_GIVEN RECORDS_
┄┄┄┄┄┄
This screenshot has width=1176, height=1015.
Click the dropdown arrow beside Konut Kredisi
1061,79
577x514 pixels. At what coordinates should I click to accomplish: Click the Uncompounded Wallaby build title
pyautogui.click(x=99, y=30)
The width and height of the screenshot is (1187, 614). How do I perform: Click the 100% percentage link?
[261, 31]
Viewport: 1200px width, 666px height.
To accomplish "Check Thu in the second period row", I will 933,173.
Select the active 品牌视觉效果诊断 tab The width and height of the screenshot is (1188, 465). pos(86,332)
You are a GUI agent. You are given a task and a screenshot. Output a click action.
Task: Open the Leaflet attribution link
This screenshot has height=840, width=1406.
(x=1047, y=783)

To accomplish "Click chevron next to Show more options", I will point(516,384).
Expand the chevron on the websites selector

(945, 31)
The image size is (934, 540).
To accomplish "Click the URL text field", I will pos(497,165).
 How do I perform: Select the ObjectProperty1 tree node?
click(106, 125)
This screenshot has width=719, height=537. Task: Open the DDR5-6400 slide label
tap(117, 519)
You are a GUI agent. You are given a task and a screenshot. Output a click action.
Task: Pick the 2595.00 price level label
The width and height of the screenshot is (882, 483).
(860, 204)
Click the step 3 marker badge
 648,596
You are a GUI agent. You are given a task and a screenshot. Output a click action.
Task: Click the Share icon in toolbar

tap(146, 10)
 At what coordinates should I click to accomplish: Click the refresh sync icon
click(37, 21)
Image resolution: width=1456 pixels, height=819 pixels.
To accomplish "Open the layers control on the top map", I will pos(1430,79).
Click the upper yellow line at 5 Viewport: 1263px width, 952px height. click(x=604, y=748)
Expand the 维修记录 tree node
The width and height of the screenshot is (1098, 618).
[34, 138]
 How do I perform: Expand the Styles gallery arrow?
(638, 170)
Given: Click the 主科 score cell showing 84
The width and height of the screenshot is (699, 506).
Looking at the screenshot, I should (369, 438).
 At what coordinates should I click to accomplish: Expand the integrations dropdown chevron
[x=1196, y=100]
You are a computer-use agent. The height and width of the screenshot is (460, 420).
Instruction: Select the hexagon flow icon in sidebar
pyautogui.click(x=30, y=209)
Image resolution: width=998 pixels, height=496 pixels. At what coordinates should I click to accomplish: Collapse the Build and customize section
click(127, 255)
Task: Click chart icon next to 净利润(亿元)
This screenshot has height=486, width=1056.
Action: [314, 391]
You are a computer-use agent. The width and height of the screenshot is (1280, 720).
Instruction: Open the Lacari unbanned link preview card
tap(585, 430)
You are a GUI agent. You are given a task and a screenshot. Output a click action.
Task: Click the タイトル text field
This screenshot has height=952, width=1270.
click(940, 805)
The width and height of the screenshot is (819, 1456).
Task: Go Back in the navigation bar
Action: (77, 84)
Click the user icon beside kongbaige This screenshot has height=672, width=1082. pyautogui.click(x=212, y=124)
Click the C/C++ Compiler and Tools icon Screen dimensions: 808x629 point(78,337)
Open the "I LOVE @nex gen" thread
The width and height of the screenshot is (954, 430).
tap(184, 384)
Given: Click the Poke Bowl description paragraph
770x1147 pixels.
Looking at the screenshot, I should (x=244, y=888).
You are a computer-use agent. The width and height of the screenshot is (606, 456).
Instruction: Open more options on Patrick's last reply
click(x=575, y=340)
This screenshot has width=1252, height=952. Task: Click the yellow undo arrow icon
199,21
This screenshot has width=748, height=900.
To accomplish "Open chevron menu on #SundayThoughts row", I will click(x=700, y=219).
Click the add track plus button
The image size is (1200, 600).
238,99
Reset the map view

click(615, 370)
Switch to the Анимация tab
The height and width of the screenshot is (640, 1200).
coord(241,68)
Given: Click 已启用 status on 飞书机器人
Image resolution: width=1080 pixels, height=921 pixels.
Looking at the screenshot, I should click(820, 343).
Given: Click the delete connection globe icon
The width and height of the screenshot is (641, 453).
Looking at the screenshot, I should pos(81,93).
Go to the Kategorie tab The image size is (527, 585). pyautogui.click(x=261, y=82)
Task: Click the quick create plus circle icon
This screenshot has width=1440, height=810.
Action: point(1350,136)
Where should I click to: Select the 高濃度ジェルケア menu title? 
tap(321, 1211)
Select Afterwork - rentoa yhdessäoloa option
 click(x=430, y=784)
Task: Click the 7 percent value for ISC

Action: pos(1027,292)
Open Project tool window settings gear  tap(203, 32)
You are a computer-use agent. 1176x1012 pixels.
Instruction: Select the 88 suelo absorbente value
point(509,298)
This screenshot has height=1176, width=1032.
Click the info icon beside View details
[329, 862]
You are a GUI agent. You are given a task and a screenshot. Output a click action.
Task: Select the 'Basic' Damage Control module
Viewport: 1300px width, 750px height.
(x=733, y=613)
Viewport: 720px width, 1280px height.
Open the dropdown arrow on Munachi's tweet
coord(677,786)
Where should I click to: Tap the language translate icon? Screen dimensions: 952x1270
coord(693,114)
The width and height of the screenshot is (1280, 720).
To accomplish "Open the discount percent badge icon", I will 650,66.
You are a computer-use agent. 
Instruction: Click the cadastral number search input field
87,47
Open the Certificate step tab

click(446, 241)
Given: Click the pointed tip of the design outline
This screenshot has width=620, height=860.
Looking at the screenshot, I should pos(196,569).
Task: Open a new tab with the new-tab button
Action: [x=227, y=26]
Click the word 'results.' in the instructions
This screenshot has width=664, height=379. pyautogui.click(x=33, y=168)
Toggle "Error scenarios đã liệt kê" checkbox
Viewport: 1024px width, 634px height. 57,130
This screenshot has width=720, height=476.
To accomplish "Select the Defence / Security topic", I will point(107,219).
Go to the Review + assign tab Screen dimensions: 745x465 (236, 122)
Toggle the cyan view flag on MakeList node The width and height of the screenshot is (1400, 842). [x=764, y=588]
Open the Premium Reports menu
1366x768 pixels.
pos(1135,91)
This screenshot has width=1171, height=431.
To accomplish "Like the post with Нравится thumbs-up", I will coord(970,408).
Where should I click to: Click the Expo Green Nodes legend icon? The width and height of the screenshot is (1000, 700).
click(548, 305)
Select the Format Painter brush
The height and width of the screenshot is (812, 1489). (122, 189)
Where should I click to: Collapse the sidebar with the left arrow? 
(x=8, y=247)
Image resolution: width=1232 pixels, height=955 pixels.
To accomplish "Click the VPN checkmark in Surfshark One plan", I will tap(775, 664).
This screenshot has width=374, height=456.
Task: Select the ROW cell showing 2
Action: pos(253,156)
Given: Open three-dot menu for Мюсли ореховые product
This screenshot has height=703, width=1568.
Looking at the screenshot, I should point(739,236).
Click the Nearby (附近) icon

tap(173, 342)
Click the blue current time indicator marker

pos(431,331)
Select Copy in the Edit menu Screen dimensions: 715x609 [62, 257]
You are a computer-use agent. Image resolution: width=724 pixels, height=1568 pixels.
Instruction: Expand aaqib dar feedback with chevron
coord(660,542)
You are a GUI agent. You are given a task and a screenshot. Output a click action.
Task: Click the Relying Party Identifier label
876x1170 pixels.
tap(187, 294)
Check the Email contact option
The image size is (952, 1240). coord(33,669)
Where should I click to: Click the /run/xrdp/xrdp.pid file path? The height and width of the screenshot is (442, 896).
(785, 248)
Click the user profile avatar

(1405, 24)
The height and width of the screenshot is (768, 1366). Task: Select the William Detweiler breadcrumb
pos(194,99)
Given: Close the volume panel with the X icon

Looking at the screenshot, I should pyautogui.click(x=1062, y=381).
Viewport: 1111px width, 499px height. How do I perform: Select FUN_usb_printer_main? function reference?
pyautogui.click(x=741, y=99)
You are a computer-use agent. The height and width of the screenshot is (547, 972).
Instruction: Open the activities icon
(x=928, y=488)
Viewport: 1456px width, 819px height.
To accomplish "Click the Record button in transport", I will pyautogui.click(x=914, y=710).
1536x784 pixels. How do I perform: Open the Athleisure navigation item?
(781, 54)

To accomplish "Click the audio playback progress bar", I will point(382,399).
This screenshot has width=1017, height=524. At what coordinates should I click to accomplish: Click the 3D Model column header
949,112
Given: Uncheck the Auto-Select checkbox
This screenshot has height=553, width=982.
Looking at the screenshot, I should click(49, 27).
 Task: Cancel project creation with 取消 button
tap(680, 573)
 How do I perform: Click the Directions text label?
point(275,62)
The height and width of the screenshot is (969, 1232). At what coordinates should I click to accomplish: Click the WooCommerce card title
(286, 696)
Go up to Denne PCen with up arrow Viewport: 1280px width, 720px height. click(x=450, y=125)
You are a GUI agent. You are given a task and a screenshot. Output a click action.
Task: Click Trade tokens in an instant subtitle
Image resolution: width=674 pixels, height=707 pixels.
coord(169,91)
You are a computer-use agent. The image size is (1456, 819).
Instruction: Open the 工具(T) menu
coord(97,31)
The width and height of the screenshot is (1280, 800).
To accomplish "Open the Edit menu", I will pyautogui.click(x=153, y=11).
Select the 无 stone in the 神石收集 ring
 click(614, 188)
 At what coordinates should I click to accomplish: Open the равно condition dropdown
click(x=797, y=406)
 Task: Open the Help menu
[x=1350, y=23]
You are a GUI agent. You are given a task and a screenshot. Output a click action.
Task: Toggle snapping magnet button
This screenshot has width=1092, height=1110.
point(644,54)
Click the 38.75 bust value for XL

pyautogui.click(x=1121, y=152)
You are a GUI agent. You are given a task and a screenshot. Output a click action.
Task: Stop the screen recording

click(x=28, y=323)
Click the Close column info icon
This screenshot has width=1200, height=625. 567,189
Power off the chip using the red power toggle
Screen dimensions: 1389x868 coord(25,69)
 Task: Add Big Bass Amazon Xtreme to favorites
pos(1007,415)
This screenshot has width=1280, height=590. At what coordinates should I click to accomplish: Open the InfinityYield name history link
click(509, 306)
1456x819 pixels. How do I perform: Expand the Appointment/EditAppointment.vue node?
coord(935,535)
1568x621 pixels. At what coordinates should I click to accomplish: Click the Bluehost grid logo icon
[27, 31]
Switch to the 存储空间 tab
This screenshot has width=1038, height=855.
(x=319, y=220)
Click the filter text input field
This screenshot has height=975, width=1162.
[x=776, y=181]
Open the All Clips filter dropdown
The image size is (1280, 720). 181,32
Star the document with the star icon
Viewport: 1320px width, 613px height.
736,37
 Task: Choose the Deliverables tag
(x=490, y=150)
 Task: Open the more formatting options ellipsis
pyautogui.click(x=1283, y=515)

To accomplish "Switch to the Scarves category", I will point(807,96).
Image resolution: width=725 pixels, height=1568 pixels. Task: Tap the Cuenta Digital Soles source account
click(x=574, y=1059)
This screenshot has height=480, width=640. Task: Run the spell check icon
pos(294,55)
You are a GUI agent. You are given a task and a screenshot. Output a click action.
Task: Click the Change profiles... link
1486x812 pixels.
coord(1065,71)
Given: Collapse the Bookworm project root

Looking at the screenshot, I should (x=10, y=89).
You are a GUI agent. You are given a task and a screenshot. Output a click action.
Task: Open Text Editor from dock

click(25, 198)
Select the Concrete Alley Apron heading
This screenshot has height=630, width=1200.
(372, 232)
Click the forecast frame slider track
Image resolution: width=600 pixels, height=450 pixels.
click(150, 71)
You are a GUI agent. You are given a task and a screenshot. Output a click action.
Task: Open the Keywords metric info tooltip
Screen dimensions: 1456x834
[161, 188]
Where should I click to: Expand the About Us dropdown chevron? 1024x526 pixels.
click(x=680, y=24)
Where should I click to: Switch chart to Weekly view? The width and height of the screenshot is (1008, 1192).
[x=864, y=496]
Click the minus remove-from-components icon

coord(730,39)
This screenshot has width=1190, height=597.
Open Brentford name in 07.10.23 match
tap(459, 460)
┄┄┄┄┄┄
_WHAT TO DO_
Render the material from the line with "Image resolution: width=1232" to the line with "Action: pos(253,156)" as a Markdown table with the columns Row and Line, numbering each row and leaving out blank lines.

_THE RESULT_
| Row | Line |
|---|---|
| 1 | Image resolution: width=1232 pixels, height=955 pixels. |
| 2 | To accomplish "Click the VPN checkmark in Surfshark One plan", I will tap(775, 664). |
| 3 | This screenshot has width=374, height=456. |
| 4 | Task: Select the ROW cell showing 2 |
| 5 | Action: pos(253,156) |